I say this because I have a bit of an interest. Hinchinbrooke isn't my local hospital but I know it quite well. It serves a series of small towns between Peterborough and Cambridge, both of which are important regional hospitals. It fits into that category of 'district general hospital (DGH)', which most of us rely upon.
The challenge is that the 'business model' for DGHs is under pressure from the double-whammy of regional specialist centres and the need for more primary, community and preventative services. Put simply, if I get cancer, I go to my regional centre (Addenbrookes). For most other things I go to my new-fangled GP surgery where they even perform minor ops. My local DGH gets caught in the pincer.
So, politics aside, this is a difficult business to be in. Which is why poor providers like Hinchinbrooke NHS Trust get found out very quickly. Hence, if we want DGHs to exist, we need for new providers with fresh approaches. The reason I am glad that Circle won it was that the delivery side of the business is half employee owned. The BBC, in its usual binary way, refused to focus on this, instead stressing the fact that it is 50% privately owned and backed by hedge funds.
And how else, I ask, is Circle to find the necessary funding to get Hinchinbrooke off its arse and working properly I wonder?

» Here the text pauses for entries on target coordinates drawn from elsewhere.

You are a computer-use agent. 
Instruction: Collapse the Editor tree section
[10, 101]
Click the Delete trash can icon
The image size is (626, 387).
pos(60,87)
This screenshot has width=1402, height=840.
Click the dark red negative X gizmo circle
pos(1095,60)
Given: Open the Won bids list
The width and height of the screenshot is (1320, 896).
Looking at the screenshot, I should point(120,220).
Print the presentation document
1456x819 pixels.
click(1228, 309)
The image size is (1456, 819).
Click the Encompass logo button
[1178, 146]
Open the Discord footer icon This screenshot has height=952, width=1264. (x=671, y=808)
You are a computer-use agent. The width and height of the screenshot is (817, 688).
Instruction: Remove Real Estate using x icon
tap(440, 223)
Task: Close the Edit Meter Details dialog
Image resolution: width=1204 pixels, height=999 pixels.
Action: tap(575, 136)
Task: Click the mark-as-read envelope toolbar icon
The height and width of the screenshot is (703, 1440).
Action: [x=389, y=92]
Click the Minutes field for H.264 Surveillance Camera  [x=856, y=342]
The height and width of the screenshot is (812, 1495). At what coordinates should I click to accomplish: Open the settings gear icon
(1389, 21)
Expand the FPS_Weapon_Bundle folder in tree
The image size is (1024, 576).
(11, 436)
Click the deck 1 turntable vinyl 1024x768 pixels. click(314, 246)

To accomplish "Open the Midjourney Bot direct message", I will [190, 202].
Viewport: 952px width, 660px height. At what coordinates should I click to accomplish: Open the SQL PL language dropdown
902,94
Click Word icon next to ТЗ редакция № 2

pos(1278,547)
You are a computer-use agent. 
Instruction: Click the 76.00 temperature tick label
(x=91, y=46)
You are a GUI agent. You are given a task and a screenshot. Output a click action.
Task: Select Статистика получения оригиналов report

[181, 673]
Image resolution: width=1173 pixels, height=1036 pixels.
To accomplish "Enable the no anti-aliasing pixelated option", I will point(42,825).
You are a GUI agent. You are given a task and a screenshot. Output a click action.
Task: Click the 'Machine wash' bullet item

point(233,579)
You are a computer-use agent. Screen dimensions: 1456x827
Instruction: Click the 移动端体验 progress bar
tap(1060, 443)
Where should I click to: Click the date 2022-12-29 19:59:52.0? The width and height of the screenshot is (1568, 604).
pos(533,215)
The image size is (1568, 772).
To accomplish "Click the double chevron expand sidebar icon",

The government is bust, in case nobody noticed. Circle have been able to bring new money to table. In addition, through its co-ownership model it is also bringing employees own energy to the equation, as co-owners of the company. Study after study attests to the benefits even of part-ownership like this.
Surely it's a time to set aside our ancient anxieties about risks and try new providers like Circle? Remember, there is nothing 'safe' in a failing NHS hospital which is losing money, probably causing more harm than it should and on the brink of closure. And there are savings to make, there always are. People who don't deal much with the NHS don't realise how god-awful much of the management practice is, how 1970s it all is internally and just how much scope there is for savings.
I have seen it all first hand and much of it is quite repellent: brutal, authoritarian, super-bureaucratic and self-interested. If Circle can raise standards, balance the books and raise productivity then their staff and investors are welcome to a profit.